Hervormde Kerk werd (1916). Zijn politieke loopbaan, vnl. door zijn intense sociale belangstelling, die direct in zijn eerste gemeente (Haulerwijk) was ontvlamd, bezield, begon met het lidmaatschap voor de C.H.U. der Staten van Utrecht en weldra van de Eerste Kamer der Staten-Generaal. In 1926 werd hem de portefeuille van Arbeid, Handel en Nijverheid in het kabinet-De Geer opgedragen; in 1929 werd hij lid van de Tweede Kamer en de Hoge Raad van Arbeid, in 1933 minister van Sociale Zaken en in 1935 van Onderwijs, Kunsten en Wetenschappen.Slotemaker is op de talrijke gebieden, waarop hij krachtens zijn bijzondere talenten en zijn duidelijk gevoelde roeping werkzaam is geweest, steeds in vele opzichten een pionier geweest, die zichzelf niet spaarde. Christelijke vakorganisatie, journalistieke arbeid, vnl. aan De Nederlander, zowel als internationaal sociaal en Protestants-kerkelijk leven gingen hem gelijkelijk ter harte. De Evangelische Huss-faculteit te Praag verleende hem het doctoraat in de theologie h.c. in 1938.

Bibl.: De eschatologische voorstellingen in I en II Cor. (1894); Christelijke Sociale studiën, 3 dln 4de dr. (1915-’17); Chr.

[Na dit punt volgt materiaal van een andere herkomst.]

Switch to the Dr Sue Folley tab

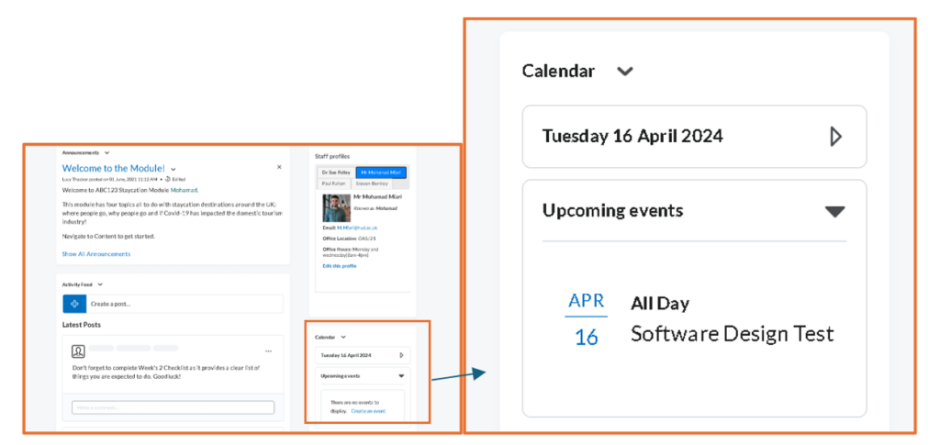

Vakorganisatie (1908); Welke positie moet de Kerk innemen te midden van de sociale beweging van onzen tijd? (1910); Solidarisme (1912); Darwinisme (1903); God en de vrede in Zuid-Afrika (1902); Het geloof aan God in de 20ste eeuw, 4de dr. (1923); De Hervormde Kerk en de politiek (1913); Sociologie en Christendom (1912).

Lit.: Autobiografie in: Religionswissenschaft der Gegenwart in Selbstdarstellungen (1925); J. de Zwaan, Jaarb. Mij der Ned. Lett. 1943-’45.